Output each record exactly, with nothing omitted.
** Opening SUPPLIED MATERIAL block **
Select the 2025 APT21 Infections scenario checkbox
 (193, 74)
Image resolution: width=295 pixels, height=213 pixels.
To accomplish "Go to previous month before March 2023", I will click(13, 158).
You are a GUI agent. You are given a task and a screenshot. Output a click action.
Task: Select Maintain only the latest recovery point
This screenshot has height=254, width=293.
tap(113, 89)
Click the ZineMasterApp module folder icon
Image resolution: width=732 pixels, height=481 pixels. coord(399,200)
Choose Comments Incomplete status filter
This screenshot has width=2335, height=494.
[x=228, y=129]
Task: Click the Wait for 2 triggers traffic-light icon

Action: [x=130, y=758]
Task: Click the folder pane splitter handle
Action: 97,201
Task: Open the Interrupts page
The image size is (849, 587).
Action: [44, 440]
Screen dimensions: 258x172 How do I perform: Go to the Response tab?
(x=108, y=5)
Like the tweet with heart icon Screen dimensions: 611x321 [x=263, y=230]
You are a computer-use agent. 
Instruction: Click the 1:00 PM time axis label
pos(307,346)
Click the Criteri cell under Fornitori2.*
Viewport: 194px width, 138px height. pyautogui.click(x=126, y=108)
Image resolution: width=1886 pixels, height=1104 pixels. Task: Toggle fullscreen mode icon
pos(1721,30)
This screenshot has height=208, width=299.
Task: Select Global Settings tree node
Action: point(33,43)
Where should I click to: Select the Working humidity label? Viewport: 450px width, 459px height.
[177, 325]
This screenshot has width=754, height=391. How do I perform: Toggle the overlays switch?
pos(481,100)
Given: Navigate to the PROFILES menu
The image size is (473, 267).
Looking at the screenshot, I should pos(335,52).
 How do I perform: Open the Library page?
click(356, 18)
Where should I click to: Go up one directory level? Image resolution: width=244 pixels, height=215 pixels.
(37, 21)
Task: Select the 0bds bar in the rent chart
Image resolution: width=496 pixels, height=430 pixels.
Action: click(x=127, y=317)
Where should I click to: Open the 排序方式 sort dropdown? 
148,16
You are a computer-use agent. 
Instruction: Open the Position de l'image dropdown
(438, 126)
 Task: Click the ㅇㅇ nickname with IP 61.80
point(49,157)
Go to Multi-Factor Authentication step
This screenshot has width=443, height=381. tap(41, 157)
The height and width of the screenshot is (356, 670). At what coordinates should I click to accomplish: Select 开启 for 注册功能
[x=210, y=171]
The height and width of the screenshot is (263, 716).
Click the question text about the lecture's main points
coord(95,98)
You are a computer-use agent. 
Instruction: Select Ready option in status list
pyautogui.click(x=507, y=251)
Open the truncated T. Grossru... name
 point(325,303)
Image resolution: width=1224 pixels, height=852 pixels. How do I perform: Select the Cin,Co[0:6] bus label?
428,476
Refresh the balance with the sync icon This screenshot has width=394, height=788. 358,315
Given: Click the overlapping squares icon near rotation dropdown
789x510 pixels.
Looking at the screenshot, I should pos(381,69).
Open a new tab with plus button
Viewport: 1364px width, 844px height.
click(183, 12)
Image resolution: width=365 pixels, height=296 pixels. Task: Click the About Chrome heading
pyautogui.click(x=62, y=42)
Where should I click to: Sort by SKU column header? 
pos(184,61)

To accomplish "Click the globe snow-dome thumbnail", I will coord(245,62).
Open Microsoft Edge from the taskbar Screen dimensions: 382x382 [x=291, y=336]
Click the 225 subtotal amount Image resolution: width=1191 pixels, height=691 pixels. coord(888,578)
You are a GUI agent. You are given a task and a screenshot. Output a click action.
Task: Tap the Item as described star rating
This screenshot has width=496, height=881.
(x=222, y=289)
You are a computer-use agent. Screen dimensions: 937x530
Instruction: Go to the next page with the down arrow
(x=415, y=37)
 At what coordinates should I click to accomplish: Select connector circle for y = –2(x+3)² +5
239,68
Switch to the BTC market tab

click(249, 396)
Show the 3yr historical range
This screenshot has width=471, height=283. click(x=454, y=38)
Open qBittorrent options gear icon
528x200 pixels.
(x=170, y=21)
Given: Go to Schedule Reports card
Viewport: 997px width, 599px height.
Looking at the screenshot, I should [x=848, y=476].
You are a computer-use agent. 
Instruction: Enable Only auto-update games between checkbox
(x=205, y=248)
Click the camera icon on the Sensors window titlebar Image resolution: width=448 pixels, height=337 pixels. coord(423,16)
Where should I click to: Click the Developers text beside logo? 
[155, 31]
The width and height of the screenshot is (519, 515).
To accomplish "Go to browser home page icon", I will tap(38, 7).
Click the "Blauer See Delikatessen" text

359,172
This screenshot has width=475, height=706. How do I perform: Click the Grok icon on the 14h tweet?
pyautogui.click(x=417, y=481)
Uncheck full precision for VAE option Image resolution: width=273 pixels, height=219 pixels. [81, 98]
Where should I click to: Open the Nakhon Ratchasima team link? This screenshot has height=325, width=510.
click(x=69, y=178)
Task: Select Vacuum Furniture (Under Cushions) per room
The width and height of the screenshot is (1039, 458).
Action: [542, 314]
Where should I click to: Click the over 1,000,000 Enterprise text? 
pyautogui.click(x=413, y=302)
** Closing SUPPLIED MATERIAL block **
**TASK ANSWER:**
Select the 2025 APT21 Infections scenario checkbox
 (193, 74)
Image resolution: width=295 pixels, height=213 pixels.
To accomplish "Go to previous month before March 2023", I will click(13, 158).
You are a GUI agent. You are given a task and a screenshot. Output a click action.
Task: Select Maintain only the latest recovery point
This screenshot has height=254, width=293.
tap(113, 89)
Click the ZineMasterApp module folder icon
Image resolution: width=732 pixels, height=481 pixels. coord(399,200)
Choose Comments Incomplete status filter
This screenshot has width=2335, height=494.
[x=228, y=129]
Task: Click the Wait for 2 triggers traffic-light icon

Action: [x=130, y=758]
Task: Click the folder pane splitter handle
Action: 97,201
Task: Open the Interrupts page
The image size is (849, 587).
Action: [44, 440]
Screen dimensions: 258x172 How do I perform: Go to the Response tab?
(x=108, y=5)
Like the tweet with heart icon Screen dimensions: 611x321 [x=263, y=230]
You are a computer-use agent. 
Instruction: Click the 1:00 PM time axis label
pos(307,346)
Click the Criteri cell under Fornitori2.*
Viewport: 194px width, 138px height. pyautogui.click(x=126, y=108)
Image resolution: width=1886 pixels, height=1104 pixels. Task: Toggle fullscreen mode icon
pos(1721,30)
This screenshot has height=208, width=299.
Task: Select Global Settings tree node
Action: point(33,43)
Where should I click to: Select the Working humidity label? Viewport: 450px width, 459px height.
[177, 325]
This screenshot has width=754, height=391. How do I perform: Toggle the overlays switch?
pos(481,100)
Given: Navigate to the PROFILES menu
The image size is (473, 267).
Looking at the screenshot, I should pos(335,52).
 How do I perform: Open the Library page?
click(356, 18)
Where should I click to: Go up one directory level? Image resolution: width=244 pixels, height=215 pixels.
(37, 21)
Task: Select the 0bds bar in the rent chart
Image resolution: width=496 pixels, height=430 pixels.
Action: click(x=127, y=317)
Where should I click to: Open the 排序方式 sort dropdown? 
148,16
You are a computer-use agent. 
Instruction: Open the Position de l'image dropdown
(438, 126)
 Task: Click the ㅇㅇ nickname with IP 61.80
point(49,157)
Go to Multi-Factor Authentication step
This screenshot has width=443, height=381. tap(41, 157)
The height and width of the screenshot is (356, 670). At what coordinates should I click to accomplish: Select 开启 for 注册功能
[x=210, y=171]
The height and width of the screenshot is (263, 716).
Click the question text about the lecture's main points
coord(95,98)
You are a computer-use agent. 
Instruction: Select Ready option in status list
pyautogui.click(x=507, y=251)
Open the truncated T. Grossru... name
 point(325,303)
Image resolution: width=1224 pixels, height=852 pixels. How do I perform: Select the Cin,Co[0:6] bus label?
428,476
Refresh the balance with the sync icon This screenshot has width=394, height=788. 358,315
Given: Click the overlapping squares icon near rotation dropdown
789x510 pixels.
Looking at the screenshot, I should pos(381,69).
Open a new tab with plus button
Viewport: 1364px width, 844px height.
click(183, 12)
Image resolution: width=365 pixels, height=296 pixels. Task: Click the About Chrome heading
pyautogui.click(x=62, y=42)
Where should I click to: Sort by SKU column header? 
pos(184,61)

To accomplish "Click the globe snow-dome thumbnail", I will coord(245,62).
Open Microsoft Edge from the taskbar Screen dimensions: 382x382 [x=291, y=336]
Click the 225 subtotal amount Image resolution: width=1191 pixels, height=691 pixels. coord(888,578)
You are a GUI agent. You are given a task and a screenshot. Output a click action.
Task: Tap the Item as described star rating
This screenshot has width=496, height=881.
(x=222, y=289)
You are a computer-use agent. Screen dimensions: 937x530
Instruction: Go to the next page with the down arrow
(x=415, y=37)
 At what coordinates should I click to accomplish: Select connector circle for y = –2(x+3)² +5
239,68
Switch to the BTC market tab

click(249, 396)
Show the 3yr historical range
This screenshot has width=471, height=283. click(x=454, y=38)
Open qBittorrent options gear icon
528x200 pixels.
(x=170, y=21)
Given: Go to Schedule Reports card
Viewport: 997px width, 599px height.
Looking at the screenshot, I should [x=848, y=476].
You are a computer-use agent. 
Instruction: Enable Only auto-update games between checkbox
(x=205, y=248)
Click the camera icon on the Sensors window titlebar Image resolution: width=448 pixels, height=337 pixels. coord(423,16)
Where should I click to: Click the Developers text beside logo? 
[155, 31]
The width and height of the screenshot is (519, 515).
To accomplish "Go to browser home page icon", I will tap(38, 7).
Click the "Blauer See Delikatessen" text

359,172
This screenshot has width=475, height=706. How do I perform: Click the Grok icon on the 14h tweet?
pyautogui.click(x=417, y=481)
Uncheck full precision for VAE option Image resolution: width=273 pixels, height=219 pixels. [81, 98]
Where should I click to: Open the Nakhon Ratchasima team link? This screenshot has height=325, width=510.
click(x=69, y=178)
Task: Select Vacuum Furniture (Under Cushions) per room
The width and height of the screenshot is (1039, 458).
Action: [542, 314]
Where should I click to: Click the over 1,000,000 Enterprise text? 
pyautogui.click(x=413, y=302)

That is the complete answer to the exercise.